> _Task goal_
Copy the data below verbatim, from the line containing "Viewport: 1393px width, 735px" through the line containing "click(101, 56)", both included.
——————
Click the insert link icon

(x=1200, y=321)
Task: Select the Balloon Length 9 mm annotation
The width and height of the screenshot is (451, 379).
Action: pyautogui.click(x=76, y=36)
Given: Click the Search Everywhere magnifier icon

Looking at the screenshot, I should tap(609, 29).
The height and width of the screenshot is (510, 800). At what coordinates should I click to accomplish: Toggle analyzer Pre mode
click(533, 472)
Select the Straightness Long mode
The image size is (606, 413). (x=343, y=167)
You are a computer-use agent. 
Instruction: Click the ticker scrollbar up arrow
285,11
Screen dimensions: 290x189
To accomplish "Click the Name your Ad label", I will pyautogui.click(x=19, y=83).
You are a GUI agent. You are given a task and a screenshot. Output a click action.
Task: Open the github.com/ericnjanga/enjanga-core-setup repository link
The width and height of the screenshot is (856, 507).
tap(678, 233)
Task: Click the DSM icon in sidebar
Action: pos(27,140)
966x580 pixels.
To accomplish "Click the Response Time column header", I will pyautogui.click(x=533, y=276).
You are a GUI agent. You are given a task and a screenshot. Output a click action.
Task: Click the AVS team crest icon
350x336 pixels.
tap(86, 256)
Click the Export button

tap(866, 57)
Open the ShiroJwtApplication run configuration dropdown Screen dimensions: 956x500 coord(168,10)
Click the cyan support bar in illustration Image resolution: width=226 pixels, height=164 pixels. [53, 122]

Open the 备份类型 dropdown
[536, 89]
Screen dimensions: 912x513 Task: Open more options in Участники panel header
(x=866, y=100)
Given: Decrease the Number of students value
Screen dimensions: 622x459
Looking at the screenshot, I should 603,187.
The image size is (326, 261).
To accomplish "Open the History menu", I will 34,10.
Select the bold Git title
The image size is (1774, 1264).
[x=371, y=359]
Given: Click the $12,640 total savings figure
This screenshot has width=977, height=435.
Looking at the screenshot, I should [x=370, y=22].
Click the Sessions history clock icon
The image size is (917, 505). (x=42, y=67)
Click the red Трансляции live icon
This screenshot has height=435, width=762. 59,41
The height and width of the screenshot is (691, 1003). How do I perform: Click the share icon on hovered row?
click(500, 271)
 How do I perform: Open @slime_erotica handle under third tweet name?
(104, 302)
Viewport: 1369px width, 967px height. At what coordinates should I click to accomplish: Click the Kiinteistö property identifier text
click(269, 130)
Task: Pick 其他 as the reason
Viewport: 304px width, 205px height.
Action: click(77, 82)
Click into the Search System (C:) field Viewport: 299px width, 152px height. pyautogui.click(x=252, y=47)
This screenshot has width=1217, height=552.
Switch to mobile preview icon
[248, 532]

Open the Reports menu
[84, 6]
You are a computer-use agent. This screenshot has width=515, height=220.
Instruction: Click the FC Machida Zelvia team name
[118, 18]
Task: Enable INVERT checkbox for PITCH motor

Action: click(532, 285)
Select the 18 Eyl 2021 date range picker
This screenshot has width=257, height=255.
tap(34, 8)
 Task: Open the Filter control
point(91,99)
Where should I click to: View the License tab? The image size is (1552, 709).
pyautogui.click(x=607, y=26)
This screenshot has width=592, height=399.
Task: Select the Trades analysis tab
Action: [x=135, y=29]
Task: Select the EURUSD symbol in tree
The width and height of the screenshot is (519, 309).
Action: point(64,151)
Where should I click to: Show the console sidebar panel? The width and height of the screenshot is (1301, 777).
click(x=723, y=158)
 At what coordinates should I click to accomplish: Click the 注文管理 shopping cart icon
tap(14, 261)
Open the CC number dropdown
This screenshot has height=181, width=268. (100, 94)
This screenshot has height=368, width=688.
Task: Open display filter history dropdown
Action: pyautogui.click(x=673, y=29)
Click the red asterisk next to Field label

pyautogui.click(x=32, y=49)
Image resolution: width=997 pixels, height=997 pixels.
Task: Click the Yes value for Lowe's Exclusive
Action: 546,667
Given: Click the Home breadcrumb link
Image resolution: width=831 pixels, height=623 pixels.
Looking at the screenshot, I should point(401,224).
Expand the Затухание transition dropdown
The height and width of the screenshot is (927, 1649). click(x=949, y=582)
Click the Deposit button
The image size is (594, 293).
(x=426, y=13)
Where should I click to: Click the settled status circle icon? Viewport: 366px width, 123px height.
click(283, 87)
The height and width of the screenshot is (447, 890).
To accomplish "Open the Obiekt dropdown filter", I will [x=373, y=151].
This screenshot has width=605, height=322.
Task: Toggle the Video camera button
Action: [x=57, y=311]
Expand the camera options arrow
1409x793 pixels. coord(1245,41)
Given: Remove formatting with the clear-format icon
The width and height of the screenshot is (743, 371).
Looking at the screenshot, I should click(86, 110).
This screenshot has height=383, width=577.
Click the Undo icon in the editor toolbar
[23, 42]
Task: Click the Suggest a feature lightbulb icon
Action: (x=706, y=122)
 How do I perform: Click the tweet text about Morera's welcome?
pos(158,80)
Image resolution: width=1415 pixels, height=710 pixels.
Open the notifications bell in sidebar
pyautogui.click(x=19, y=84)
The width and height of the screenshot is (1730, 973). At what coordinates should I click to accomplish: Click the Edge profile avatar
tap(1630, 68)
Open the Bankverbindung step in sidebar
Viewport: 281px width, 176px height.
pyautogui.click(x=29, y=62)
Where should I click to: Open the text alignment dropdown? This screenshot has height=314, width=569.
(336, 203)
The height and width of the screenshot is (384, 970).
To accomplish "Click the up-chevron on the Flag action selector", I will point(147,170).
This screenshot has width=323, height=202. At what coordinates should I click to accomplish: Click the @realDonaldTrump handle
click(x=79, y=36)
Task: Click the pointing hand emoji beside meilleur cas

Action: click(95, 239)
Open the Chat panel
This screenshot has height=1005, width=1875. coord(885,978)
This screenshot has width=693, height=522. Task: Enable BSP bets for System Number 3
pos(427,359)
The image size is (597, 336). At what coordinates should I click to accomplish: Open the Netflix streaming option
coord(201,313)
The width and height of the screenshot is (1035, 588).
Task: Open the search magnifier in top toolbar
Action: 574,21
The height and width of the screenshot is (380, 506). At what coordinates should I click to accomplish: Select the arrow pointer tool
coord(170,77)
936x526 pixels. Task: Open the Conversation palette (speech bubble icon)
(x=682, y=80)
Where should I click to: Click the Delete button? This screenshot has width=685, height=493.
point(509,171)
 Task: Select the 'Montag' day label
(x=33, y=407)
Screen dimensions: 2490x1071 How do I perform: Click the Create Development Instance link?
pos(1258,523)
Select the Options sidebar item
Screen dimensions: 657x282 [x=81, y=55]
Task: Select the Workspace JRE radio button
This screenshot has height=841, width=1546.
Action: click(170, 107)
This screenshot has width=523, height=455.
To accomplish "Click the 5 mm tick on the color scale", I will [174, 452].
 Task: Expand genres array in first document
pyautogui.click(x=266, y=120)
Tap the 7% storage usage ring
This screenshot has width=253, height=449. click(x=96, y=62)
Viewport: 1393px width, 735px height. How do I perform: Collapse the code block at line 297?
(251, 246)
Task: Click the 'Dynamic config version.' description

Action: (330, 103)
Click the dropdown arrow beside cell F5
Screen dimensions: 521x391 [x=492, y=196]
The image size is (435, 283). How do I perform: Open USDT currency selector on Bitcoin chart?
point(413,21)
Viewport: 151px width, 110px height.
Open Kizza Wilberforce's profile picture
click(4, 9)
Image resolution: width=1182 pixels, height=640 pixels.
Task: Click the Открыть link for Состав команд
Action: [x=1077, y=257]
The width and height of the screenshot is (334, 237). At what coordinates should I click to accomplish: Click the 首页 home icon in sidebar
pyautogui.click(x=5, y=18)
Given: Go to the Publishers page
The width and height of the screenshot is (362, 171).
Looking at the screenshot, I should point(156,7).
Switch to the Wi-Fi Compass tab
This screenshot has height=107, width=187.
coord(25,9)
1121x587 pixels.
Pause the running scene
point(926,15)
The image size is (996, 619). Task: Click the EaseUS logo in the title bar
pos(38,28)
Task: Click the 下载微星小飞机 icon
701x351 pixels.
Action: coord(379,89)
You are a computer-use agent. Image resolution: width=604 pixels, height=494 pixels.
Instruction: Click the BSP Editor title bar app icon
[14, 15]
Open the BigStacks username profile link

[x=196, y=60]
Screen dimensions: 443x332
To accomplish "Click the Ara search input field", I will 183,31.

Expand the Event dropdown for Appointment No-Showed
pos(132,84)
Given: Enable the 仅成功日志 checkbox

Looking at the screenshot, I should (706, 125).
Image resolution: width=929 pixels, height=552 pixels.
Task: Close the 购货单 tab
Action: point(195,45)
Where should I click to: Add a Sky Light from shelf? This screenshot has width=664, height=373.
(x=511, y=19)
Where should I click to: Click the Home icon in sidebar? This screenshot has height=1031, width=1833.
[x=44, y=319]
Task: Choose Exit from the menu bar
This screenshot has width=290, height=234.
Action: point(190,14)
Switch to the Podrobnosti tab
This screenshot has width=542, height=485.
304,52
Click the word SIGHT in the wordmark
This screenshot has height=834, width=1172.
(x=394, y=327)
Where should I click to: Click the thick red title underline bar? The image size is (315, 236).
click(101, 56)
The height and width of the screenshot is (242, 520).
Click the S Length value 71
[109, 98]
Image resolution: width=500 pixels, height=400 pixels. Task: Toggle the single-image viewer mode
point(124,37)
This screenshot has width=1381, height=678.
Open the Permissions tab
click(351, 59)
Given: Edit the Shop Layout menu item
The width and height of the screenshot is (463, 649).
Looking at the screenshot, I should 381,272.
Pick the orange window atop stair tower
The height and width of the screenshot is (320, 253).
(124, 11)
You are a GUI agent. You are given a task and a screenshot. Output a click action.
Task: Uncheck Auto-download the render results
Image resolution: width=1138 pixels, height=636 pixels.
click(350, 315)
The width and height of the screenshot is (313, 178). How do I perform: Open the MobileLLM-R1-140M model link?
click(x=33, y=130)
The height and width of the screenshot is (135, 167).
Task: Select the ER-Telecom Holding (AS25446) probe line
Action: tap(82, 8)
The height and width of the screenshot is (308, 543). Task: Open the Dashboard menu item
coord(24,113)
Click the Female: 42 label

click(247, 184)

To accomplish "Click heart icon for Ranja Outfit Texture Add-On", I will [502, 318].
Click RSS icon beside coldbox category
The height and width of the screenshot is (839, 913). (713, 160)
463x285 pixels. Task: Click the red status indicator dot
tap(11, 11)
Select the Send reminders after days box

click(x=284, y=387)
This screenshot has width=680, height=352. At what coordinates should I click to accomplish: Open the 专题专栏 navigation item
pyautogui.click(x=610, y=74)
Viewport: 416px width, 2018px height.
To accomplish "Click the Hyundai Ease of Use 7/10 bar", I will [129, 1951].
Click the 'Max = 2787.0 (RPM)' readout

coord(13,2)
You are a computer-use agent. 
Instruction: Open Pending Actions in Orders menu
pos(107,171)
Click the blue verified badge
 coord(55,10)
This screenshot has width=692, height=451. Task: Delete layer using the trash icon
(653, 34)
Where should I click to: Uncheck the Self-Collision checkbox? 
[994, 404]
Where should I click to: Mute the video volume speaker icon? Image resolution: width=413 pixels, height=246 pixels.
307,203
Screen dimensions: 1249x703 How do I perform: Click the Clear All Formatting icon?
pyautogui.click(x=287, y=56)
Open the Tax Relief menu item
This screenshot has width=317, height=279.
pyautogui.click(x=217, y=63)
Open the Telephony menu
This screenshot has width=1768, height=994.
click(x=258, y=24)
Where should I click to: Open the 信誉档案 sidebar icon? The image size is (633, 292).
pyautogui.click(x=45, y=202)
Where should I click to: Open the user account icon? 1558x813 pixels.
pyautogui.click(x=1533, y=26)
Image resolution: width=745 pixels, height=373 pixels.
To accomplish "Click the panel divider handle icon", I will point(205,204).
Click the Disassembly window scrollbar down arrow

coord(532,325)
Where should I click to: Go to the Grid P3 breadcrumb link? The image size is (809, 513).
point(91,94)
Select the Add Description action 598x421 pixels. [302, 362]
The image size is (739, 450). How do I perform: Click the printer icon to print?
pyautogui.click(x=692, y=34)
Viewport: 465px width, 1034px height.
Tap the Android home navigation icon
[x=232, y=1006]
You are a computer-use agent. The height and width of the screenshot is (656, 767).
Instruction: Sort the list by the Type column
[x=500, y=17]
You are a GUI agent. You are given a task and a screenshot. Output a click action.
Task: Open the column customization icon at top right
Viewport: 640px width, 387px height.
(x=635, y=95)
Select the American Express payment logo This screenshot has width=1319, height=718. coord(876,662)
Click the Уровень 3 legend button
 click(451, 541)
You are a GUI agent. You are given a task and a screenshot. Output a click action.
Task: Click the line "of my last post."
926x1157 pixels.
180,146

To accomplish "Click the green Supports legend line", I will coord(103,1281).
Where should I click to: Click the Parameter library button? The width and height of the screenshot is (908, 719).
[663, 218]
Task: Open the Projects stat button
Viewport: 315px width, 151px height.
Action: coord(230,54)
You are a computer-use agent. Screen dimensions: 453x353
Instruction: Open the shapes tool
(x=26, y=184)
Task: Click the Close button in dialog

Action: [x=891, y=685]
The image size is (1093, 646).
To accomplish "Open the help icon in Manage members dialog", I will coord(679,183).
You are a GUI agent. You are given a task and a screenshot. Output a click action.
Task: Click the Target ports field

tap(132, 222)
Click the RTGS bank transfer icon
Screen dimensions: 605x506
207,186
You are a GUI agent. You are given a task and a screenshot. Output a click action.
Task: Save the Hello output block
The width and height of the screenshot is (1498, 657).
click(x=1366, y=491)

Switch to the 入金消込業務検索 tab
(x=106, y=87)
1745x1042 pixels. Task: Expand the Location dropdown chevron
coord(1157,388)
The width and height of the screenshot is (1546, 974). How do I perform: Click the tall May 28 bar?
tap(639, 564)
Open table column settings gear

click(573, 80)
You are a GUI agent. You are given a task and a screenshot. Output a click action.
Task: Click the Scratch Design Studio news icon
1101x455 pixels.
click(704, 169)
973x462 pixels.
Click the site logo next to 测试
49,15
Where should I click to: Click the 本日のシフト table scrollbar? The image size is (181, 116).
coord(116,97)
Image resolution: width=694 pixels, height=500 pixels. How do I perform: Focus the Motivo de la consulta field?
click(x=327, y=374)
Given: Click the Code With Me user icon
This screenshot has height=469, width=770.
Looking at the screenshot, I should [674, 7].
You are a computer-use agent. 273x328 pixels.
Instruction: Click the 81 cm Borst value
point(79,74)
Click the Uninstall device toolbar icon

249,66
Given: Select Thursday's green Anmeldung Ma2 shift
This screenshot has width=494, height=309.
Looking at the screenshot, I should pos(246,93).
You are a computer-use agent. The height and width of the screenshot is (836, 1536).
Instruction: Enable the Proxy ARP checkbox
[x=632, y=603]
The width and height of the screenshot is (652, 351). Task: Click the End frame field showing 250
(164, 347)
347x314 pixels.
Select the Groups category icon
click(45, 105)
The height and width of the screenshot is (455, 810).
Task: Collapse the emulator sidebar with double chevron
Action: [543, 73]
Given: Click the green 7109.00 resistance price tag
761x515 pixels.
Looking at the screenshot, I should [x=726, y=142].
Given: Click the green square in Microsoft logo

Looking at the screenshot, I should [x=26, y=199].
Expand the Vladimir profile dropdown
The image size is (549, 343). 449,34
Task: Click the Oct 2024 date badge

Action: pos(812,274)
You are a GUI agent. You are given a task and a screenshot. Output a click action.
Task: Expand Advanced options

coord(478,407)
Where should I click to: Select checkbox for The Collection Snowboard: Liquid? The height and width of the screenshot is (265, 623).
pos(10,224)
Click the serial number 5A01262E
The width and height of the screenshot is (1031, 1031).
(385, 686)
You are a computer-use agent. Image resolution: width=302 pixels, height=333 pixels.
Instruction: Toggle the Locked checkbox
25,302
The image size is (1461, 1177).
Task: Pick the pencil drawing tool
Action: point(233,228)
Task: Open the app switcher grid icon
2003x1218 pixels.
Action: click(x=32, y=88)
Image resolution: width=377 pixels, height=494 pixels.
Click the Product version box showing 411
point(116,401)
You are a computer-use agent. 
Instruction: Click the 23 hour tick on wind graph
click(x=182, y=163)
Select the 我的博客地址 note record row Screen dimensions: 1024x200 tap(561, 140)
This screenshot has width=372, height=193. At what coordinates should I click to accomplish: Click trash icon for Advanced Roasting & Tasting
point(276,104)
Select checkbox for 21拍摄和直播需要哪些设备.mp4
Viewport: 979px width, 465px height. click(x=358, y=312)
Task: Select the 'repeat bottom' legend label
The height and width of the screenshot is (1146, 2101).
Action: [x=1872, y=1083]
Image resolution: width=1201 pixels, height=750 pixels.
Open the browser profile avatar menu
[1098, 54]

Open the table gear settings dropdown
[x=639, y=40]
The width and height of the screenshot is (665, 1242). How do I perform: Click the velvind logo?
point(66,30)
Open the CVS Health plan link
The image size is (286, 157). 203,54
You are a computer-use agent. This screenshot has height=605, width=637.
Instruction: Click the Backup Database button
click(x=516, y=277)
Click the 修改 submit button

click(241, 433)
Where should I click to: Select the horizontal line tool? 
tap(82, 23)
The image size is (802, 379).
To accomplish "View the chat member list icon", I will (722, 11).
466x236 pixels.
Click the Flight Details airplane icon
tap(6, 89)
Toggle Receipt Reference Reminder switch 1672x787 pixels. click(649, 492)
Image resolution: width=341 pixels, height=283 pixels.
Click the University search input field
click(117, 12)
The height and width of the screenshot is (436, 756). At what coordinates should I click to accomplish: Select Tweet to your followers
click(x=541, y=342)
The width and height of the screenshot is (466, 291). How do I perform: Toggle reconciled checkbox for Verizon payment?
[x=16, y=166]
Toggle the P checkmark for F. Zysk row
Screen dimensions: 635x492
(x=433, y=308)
——————
> _Completed task_
Viewport: 1393px width, 735px height. How do I perform: Collapse the code block at line 297?
(251, 246)
Task: Click the 'Dynamic config version.' description

Action: (330, 103)
Click the dropdown arrow beside cell F5
Screen dimensions: 521x391 [x=492, y=196]
The image size is (435, 283). How do I perform: Open USDT currency selector on Bitcoin chart?
point(413,21)
Viewport: 151px width, 110px height.
Open Kizza Wilberforce's profile picture
click(4, 9)
Image resolution: width=1182 pixels, height=640 pixels.
Task: Click the Открыть link for Состав команд
Action: [x=1077, y=257]
The width and height of the screenshot is (334, 237). At what coordinates should I click to accomplish: Click the 首页 home icon in sidebar
pyautogui.click(x=5, y=18)
Given: Go to the Publishers page
The width and height of the screenshot is (362, 171).
Looking at the screenshot, I should point(156,7).
Switch to the Wi-Fi Compass tab
This screenshot has height=107, width=187.
coord(25,9)
1121x587 pixels.
Pause the running scene
point(926,15)
The image size is (996, 619). Task: Click the EaseUS logo in the title bar
pos(38,28)
Task: Click the 下载微星小飞机 icon
701x351 pixels.
Action: coord(379,89)
You are a computer-use agent. Image resolution: width=604 pixels, height=494 pixels.
Instruction: Click the BSP Editor title bar app icon
[14, 15]
Open the BigStacks username profile link

[x=196, y=60]
Screen dimensions: 443x332
To accomplish "Click the Ara search input field", I will 183,31.

Expand the Event dropdown for Appointment No-Showed
pos(132,84)
Given: Enable the 仅成功日志 checkbox

Looking at the screenshot, I should (706, 125).
Image resolution: width=929 pixels, height=552 pixels.
Task: Close the 购货单 tab
Action: point(195,45)
Where should I click to: Add a Sky Light from shelf? This screenshot has width=664, height=373.
(x=511, y=19)
Where should I click to: Click the Home icon in sidebar? This screenshot has height=1031, width=1833.
[x=44, y=319]
Task: Choose Exit from the menu bar
This screenshot has width=290, height=234.
Action: point(190,14)
Switch to the Podrobnosti tab
This screenshot has width=542, height=485.
304,52
Click the word SIGHT in the wordmark
This screenshot has height=834, width=1172.
(x=394, y=327)
Where should I click to: Click the thick red title underline bar? The image size is (315, 236).
click(101, 56)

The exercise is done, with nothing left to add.